The perception that a disability = lack is just another manifestation of the fact that temporarily abled people assume that their status as temporarily abled is the default and that everyone else must automatically want to be the way they are. Such a view leaves no room for accepting oneself as a whole, non-lacking individual.
This is an interesting quote to go along with the one from yesterday regarding deafness and disabled identity.
Similarly, deaf people are relentlessly depicted in popular film as pining away their days regretting their inability to enjoy music
LOL and this is ALWAYS the comment people make to me about my deafness! “I would just DIE if I didn’t have music, how can you stand it?!” Well, I’ve never really had music, so how can I be concerned about the lack of it in my life?
(One of my SOs is a musician and I have wished that I could experience his music more fully, but I have also wondered in general at the sound of my SOs’ voices, despite never worrying/caring otherwise that I don’t know what people sound like.)
Of course, what abled people don’t realize, is that people who are blind or deaf either have never known anything else, or have learned alternative techniques when they became blind or deaf later in life.
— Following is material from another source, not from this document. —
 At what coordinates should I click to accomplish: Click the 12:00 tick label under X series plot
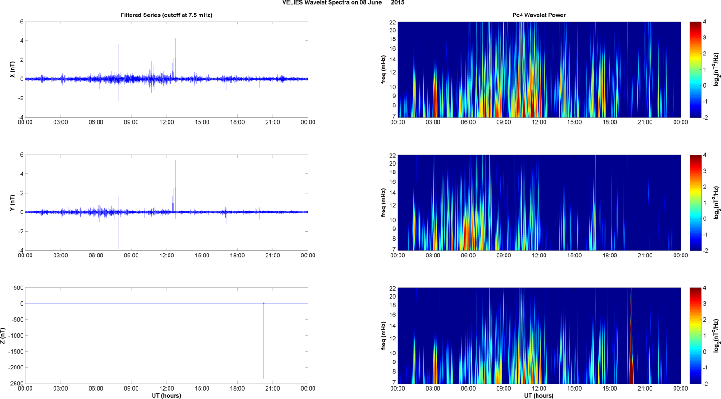click(167, 122)
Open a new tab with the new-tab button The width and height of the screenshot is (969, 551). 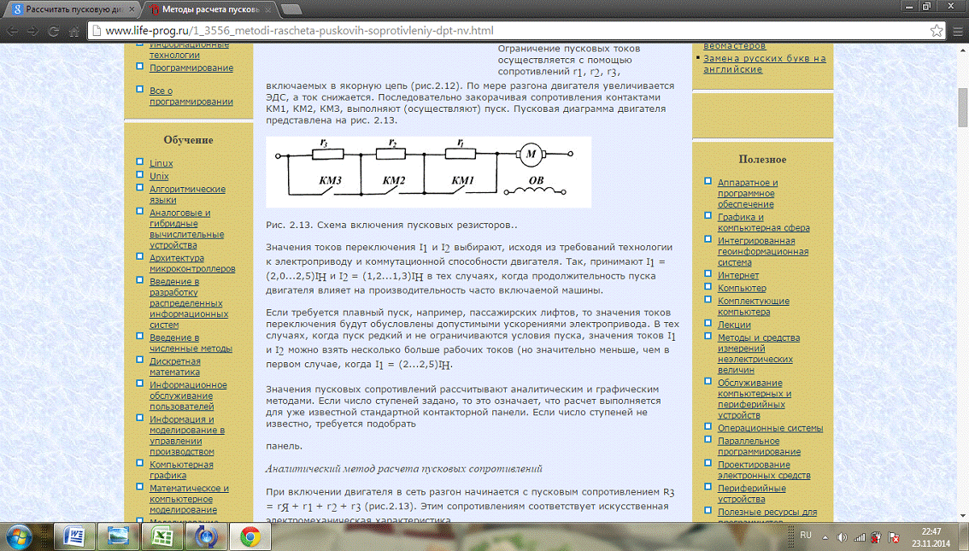click(292, 9)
Like what is said in the injury vs. disability post, the only way abled people can imagine disability, is by termporarily experiencing a physical experience they consider essential to that disability. In blindness (and maybe also deafness), this is usually achieved through faking, ie. someone closes their eyes and assumes that’s what blindness is like. They don’t learn alternative techniques that utilize their other senses. They just lack eyesight (for a very short while), and imagine they know what it’s like to be blind. They don’t.
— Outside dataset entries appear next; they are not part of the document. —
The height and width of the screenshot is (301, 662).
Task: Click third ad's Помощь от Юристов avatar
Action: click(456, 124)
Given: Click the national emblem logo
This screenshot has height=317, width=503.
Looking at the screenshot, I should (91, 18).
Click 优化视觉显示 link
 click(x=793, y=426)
I’m trying to see my disability in terms of being a help rather than a hindrance. In some ways it is. In a manic state, at least in the beginning stages, I am super productive, very charming, very much in tune with the world in ways that a shy, introverted person is not most of the time. But quickly that energy and enthusiasm becomes deranged and delusional and this is when I have to be hospitalized.
Depression could never be explained as helpful, no matter how one spins it out.
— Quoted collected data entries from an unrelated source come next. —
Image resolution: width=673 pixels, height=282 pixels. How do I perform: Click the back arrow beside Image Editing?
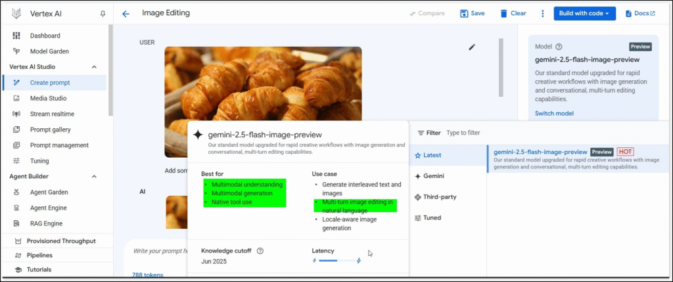(x=126, y=13)
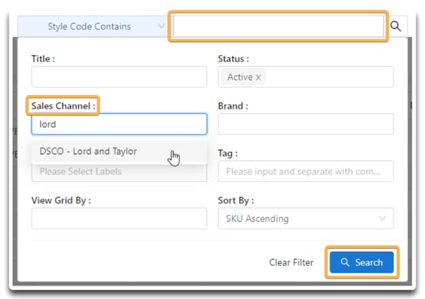Open the Sort By SKU Ascending dropdown
Screen dimensions: 425x299
pyautogui.click(x=306, y=218)
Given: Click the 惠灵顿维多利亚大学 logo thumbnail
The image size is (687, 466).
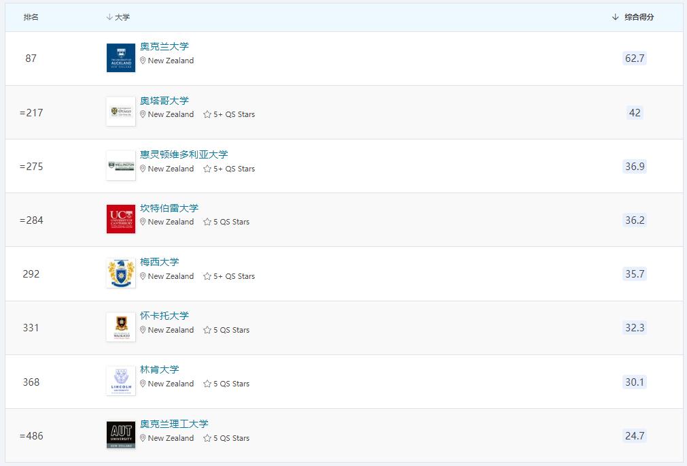Looking at the screenshot, I should pos(120,166).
Some people romanticize their illness, particularly bipolar disorder, but I refuse to do so. It might make me more creative than the average person, but I’d rather be well. I’d rather not cycle. I’d rather not have to take medication. I’d rather not have to focus so much energy and attention on keeping myself level and stable.
I don’t see any part of it as a help.
But it’s not “a lack” (well, technically I am lacking my thyroid and parathyroids), it’s more a difference that changes how I interact with the world.
And like Astrid said, like the post on injuries vs disabilities demonstrates – we don’t think of this over the long term. How I feel when X first happens (unless you are born with something) is not how I feel a year, a month down the line. It’s here, adjust and get on with your life.
Augh, by “adjust and get on with your life,” I don’t mean “pull those bootstrings! (What do mean you don’t have feet?)” And I don’t mean adjust right away and be happy about it all the time – some of the times you have to adjust to depression as well.
It’s more directed at TAB way of thinking, my way of thinking about disabilities I don’t have (If I were deaf… I couldn’t do this…) not a command for people.
There was an episode of Law & Order: Criminal Intent that portrayed characters who couldn’t hear as proud of being deaf and having full and active lives, not pining away their inability to hear music. It starred deaf actors, and also touched on the controversy about cochlear implants. I can’t speak for the accuracy of the Deaf culture portrayed, but it was nice to see it portrayed at all.